Le vieil homme refusa d’un geste courtois et d’un sourire dont son hôte saisit la signification. Il ne souhaitait pas que celui-ci, après avoir été le témoin de sa pauvreté, fût aussi celui de sa déchéance physique. Tremaine salua et se retira. Dans le couloir, il accepta une chandelle allumée des mains de Marcos et regagna sa chambre, heureux, au fond, de pouvoir mettre un peu d’ordre dans ses idées.

Il se sentait désorienté par ce qu’il venait d’entendre, inquiet aussi.

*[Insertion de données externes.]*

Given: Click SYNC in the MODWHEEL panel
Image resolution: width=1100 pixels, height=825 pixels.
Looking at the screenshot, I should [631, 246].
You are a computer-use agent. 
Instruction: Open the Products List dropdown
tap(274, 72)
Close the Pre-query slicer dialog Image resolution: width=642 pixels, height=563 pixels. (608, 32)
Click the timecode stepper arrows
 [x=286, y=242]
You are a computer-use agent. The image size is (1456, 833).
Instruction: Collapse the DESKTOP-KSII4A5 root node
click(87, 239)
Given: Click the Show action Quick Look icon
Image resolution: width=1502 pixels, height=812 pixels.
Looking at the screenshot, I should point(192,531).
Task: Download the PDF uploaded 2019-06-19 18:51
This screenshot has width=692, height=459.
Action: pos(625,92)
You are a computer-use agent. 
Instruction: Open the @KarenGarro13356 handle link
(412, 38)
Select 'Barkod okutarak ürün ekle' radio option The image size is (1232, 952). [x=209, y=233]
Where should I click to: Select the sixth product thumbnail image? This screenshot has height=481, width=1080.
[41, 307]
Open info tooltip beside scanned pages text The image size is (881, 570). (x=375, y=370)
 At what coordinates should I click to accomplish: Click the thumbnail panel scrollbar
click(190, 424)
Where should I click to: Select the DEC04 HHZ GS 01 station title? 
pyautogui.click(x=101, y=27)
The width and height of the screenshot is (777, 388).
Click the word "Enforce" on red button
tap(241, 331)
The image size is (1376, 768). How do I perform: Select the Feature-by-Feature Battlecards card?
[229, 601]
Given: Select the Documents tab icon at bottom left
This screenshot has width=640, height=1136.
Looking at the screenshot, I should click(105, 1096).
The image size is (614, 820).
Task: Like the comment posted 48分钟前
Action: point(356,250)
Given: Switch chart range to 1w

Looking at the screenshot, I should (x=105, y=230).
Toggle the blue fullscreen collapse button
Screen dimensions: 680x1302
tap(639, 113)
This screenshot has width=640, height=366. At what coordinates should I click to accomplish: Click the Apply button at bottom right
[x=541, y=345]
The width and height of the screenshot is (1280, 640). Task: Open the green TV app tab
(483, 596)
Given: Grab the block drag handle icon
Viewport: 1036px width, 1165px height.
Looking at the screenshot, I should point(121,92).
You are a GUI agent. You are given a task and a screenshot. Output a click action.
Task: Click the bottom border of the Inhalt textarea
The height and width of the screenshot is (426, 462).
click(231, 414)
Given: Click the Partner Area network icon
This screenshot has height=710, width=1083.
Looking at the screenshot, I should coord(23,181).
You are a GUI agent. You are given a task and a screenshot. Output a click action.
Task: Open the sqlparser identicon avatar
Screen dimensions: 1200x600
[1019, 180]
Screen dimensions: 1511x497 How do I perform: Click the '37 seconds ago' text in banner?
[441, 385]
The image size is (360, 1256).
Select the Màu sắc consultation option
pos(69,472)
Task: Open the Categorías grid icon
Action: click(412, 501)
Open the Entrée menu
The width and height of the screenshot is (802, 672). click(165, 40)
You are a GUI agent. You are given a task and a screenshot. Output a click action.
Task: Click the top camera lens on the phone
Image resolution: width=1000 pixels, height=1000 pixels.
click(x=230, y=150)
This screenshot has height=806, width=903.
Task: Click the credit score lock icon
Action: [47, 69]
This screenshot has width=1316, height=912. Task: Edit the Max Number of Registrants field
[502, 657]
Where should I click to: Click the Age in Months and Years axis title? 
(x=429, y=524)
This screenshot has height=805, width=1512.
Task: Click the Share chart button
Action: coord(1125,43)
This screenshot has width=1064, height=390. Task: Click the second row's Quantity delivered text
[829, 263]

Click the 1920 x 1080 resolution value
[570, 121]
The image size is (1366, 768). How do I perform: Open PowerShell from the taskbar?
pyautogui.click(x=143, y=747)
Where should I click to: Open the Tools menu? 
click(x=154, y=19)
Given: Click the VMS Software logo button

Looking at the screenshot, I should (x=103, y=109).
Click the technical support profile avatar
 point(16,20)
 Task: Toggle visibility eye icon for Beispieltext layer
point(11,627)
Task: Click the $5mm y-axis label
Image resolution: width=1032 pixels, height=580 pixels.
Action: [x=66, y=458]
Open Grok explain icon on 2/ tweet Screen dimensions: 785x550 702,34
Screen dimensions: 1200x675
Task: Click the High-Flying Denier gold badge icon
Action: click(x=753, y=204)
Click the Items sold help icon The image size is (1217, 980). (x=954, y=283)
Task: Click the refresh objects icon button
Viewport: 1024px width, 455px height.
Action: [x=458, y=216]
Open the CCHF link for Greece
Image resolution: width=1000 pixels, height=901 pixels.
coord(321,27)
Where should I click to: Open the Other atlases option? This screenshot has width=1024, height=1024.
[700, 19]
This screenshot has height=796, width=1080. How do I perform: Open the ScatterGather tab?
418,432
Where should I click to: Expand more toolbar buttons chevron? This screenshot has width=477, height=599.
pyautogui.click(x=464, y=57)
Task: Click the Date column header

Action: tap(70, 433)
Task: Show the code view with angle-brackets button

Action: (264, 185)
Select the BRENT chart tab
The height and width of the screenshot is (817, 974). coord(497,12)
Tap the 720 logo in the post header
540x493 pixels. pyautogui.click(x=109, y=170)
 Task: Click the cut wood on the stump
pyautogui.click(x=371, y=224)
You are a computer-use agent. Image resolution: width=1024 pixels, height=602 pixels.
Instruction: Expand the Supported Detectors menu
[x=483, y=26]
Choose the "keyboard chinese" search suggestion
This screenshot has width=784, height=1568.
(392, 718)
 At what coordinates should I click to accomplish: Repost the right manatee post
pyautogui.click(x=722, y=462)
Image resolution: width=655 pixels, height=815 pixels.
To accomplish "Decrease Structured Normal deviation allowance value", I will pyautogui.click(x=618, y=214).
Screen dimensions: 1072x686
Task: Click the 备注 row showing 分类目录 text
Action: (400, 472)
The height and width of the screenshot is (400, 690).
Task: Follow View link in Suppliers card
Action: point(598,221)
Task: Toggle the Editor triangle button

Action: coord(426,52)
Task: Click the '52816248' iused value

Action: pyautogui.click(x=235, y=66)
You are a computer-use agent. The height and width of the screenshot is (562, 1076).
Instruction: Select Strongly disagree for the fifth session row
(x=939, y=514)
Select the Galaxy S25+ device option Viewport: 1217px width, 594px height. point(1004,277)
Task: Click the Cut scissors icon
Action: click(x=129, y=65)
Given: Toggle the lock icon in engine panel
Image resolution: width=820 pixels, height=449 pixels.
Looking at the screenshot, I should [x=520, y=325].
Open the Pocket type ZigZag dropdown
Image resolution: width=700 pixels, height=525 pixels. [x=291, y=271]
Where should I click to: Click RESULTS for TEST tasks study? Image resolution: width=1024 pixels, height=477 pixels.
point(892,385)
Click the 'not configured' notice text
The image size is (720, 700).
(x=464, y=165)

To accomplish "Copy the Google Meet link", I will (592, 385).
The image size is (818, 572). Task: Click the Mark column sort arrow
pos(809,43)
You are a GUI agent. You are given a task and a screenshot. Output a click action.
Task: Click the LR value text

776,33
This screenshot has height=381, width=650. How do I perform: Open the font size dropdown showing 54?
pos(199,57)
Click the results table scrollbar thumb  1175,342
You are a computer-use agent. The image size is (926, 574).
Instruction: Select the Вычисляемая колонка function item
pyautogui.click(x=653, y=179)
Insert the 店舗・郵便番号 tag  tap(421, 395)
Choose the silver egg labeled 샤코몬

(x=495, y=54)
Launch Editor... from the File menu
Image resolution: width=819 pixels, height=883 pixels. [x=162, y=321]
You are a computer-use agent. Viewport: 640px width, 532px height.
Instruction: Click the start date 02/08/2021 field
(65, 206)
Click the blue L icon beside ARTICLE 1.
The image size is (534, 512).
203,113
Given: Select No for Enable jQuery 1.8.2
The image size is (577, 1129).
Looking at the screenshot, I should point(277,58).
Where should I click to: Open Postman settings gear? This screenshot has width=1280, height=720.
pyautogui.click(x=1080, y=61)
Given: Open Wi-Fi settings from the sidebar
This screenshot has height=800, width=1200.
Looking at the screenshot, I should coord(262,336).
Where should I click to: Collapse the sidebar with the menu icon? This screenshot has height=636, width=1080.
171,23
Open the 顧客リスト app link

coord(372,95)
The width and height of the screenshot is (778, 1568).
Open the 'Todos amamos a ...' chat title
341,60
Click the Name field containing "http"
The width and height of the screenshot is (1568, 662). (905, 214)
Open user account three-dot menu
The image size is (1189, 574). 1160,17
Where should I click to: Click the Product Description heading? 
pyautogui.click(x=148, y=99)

Tant de bruits divers couraient déjà sur le sort de l’enfant du Temple – ceux tout au moins qui n’ajoutaient pas foi à sa mort dans la prison – qu’il avait peine à croire cette nouvelle version, même rapportée par celui dont il avait les meilleures raisons de respecter la parole. À moins que le bailli n’eût cherché à décourager sa poursuite en lui implantant l’idée que Louis-Charles s’était lancé dans ce voyage long et aventureux dans le seul but d’emmener Elisabeth avec lui jusqu’aux Échelles du Levant ? Autant dire au diable !

Sauf peut-être pour un homme comme lui, Tremaine, qui, pour avoir couru du Canada en France, de France jusqu’aux mers de Chine, ne craignait guère les longues distances ! Le bailli le croyait-il assez vieux pour reculer devant une expédition au bout de laquelle il aurait une chance de retrouver sa fille ? En ce cas, il se trompait lourdement : dût-il faire le tour du monde, Guillaume retrouverait sa petite Elisabeth et l’arracherait à un ravisseur né sous le signe du malheur, qui ne pouvait rien lui offrir sinon la honte et la douleur… Mais, tout au fond de lui-même, une voix lui soufflait que l’amour n’était pas le seul objectif du roi errant. Le fils de Marie-Antoinette ne renonçait certainement pas à recouvrer la couronne, et il avait l’âge où les pires folies semblent réalisables. Il devait être encore en France. Il fallait qu’il y soit encore ! Demain, Guillaume poursuivrait son chemin vers Paris, bien décidé cette fois à employer tous les moyens : sa fortune, la police et jusqu’au Premier Consul pour parvenir à ses fins…

Après avoir longtemps rêvé, il allait se résoudre à se coucher quand sa porte s’ouvrit lentement et qu’une longue forme noire s’y encadra :

— Pardonnez !… chuchota Theodosia. Je dois vous parler… mais chut !…

Un doigt sur la bouche, elle glissa sans bruit jusqu’à Tremaine après avoir refermé le vantail avec soin. D’un mouvement de tête, elle refusa la chaise qu’il indiquait :

— J’ai peu de temps, mais il faut que vous sachiez…

Elle prononçait les mots lentement, comme si elle les cherchait, mais cela venait certainement de ce qu’elle voulait éviter toute ambiguïté de langage.

— Que je sache quoi ? souffla Guillaume.

— Le jeune homme que vous cherchez… il est venu ici. Je ne me rappelle plus quel jour… trois semaines peut-être.

Le cœur de Guillaume manqua un battement tandis que ses poings se serraient à la pensée de la dissimulation dont le bailli venait d’user envers lui.

— Comment savez-vous que c’est celui que je cherche ? Il y avait une jeune fille avec lui ?

— Non. Il était seul mais c’est bien lui. Le maître l’appelait Monseigneur et a demandé pardon de ne pouvoir s’agenouiller devant lui. Je les ai laissés seuls mais j’ai écouté. Pas par mauvaise curiosité ! Le maître est trop bon et il est si faible à présent que j’ai toujours peur qu’on ne lui fasse du mal ! C’était un jeune homme blond, très beau et qui s’exprimait avec une grande douceur.